Julian caught her shift of pronouns and fidgeted
uncomfortably in his chair.

“Très bien.”
Loulou threw up his hands. “Let’s say, for the sake of argument, that’s how it was. Then let’s review the course of events. Before her disappearance, your sister and the boyfriend, Monsieur Scott Barrow, were camping at Les Gabarres. According to him, they had already visited—let me see—the Caves of Lascaux, Sarlat, Domme, La Roque–Gageac, Castelnaud. To get around, they walked or hitchhiked. Then they have the falling out. He wants to move on, she wants to stay. He goes off on the eighth of May, she remains at Les Gabarres. He comes back two days later, on the tenth. Their tent and equipment are still there, but your sister is not. On the thirteenth, Monsieur Scott becomes worried and calls the police.
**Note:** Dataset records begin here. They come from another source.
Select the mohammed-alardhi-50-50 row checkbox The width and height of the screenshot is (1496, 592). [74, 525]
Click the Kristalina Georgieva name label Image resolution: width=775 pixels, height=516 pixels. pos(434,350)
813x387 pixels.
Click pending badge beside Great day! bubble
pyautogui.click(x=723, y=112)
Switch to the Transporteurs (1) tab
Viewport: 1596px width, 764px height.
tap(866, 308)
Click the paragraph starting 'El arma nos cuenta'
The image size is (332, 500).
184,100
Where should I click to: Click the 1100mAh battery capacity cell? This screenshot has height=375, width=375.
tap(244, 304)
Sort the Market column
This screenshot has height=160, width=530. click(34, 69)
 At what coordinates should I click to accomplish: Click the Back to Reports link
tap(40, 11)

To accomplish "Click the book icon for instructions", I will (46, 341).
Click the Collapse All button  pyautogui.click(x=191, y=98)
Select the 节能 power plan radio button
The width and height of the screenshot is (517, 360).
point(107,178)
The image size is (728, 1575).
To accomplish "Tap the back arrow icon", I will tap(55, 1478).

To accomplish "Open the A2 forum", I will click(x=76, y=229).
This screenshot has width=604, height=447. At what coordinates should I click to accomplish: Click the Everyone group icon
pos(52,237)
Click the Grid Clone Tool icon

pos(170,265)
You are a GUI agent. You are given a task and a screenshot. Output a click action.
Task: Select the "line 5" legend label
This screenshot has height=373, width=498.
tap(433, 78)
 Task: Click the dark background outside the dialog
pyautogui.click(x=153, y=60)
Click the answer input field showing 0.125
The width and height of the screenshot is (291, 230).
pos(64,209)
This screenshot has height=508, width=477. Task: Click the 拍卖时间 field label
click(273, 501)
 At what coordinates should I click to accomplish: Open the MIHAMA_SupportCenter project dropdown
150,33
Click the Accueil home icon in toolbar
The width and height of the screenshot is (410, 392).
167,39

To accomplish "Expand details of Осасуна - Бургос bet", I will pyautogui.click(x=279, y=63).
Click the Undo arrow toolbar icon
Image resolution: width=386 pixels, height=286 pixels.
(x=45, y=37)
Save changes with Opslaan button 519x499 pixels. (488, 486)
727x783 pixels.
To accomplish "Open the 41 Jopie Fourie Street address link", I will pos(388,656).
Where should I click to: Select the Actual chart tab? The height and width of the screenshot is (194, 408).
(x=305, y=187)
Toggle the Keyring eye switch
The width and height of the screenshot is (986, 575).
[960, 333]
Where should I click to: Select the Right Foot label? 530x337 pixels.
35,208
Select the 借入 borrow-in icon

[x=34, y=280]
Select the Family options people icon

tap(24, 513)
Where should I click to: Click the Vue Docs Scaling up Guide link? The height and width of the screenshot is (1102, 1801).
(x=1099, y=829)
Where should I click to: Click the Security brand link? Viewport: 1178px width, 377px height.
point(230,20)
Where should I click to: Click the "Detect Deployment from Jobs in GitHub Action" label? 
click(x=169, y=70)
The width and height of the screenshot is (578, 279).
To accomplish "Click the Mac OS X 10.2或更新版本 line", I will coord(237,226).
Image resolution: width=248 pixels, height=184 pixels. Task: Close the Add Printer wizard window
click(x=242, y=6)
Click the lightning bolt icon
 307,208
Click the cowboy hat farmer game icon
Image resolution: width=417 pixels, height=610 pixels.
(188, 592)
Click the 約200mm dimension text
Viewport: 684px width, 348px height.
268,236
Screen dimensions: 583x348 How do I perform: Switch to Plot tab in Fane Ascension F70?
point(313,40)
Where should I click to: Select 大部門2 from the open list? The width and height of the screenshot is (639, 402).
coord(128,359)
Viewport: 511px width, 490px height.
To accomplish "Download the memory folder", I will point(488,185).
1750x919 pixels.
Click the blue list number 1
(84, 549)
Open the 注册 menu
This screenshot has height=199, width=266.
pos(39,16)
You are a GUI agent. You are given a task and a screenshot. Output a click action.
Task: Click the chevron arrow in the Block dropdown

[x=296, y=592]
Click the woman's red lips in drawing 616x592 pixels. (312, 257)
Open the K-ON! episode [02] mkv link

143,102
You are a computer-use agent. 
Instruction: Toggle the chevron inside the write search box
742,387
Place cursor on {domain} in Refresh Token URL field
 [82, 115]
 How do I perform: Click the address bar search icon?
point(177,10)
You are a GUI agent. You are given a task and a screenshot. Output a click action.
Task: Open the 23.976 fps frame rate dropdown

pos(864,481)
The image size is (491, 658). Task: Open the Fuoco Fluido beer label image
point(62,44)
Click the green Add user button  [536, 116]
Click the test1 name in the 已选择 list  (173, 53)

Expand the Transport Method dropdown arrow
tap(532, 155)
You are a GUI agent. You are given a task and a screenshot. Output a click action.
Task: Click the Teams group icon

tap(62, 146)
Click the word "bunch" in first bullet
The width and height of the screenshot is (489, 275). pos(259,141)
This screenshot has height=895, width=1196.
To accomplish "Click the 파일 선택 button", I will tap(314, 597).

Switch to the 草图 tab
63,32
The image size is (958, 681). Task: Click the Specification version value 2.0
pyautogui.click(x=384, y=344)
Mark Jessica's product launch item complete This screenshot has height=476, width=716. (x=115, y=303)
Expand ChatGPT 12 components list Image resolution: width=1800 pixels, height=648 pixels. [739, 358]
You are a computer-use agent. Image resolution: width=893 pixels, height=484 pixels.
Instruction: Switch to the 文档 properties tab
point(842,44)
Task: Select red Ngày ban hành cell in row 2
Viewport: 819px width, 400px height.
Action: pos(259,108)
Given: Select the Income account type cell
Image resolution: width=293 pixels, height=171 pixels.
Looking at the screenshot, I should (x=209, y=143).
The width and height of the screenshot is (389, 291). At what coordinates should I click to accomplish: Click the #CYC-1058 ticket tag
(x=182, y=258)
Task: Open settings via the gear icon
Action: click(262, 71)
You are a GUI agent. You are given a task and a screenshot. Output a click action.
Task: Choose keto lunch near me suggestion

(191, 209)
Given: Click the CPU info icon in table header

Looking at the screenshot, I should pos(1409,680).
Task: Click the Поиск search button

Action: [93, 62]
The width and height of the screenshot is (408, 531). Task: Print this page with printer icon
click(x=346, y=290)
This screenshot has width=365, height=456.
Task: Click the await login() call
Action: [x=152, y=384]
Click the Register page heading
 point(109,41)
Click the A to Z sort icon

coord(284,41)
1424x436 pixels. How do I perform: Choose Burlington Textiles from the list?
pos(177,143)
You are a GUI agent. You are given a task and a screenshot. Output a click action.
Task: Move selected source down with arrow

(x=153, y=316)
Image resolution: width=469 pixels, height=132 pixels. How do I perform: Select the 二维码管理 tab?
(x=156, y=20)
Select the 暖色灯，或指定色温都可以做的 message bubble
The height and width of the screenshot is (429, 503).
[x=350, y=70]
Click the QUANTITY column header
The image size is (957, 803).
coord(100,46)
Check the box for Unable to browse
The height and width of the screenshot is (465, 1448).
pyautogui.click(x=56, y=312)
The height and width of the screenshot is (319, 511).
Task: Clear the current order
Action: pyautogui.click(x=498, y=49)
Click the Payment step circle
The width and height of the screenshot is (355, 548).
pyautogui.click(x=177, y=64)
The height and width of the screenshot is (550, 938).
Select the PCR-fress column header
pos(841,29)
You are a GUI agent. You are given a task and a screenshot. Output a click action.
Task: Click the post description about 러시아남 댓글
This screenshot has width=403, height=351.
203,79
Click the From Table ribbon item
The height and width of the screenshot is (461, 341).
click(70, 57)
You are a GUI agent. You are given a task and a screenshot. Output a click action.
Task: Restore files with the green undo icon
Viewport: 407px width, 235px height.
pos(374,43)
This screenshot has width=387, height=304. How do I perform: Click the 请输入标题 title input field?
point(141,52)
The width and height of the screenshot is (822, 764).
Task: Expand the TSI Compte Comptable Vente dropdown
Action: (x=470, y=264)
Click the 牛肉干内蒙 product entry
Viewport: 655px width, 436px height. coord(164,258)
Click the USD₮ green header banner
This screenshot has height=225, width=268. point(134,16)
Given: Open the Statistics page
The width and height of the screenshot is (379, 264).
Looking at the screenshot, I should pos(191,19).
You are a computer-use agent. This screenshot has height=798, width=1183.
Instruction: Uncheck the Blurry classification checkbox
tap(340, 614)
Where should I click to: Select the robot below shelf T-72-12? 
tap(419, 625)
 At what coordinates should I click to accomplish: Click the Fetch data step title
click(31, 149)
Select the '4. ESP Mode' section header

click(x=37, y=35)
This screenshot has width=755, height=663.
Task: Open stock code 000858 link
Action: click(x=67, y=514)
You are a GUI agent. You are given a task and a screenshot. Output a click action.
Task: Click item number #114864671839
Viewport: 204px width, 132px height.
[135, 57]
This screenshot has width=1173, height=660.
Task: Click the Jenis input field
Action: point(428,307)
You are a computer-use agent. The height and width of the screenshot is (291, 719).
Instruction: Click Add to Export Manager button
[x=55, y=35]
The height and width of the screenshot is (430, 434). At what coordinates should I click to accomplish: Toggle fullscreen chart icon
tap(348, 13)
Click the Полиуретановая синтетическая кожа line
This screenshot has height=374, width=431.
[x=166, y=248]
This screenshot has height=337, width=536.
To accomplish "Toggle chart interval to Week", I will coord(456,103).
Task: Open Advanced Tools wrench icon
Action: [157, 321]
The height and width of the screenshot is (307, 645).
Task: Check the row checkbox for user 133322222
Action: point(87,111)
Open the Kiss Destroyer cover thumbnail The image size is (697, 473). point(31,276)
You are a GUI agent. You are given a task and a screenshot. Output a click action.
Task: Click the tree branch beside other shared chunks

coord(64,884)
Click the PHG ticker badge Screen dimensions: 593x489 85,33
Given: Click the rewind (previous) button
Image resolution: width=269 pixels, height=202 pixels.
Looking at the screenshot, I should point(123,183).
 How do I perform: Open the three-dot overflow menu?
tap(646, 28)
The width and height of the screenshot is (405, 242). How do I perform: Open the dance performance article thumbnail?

“Now, if Mademoiselle Beatrice took those photos”—Loulou held up a finger—“mind, I don’t say she did. But if she did, then she could only have done so
after
she and Monsieur Scott separated because in his
déclaration
he made no mention of having been to Beynac, which is on the first couple of frames of the film.”

Mara shrugged. “Why not? It’s a major tourist attraction. It was fairly near the campground. And, don’t you see, the fact that she and Scott
hadn’t
already visited Beynac is a kind of negative proof that Bedie took those pictures. Because if Bedie had already been there she would have had no reason to return.”

Julian found her reasoning unncessarily complicated.

Loulou merely looked unconvinced. “But how much better if the photographs actually tied in with places your sister was definitely known to have visited? Or, better still, if there were a shot of her in front of the castle keep?”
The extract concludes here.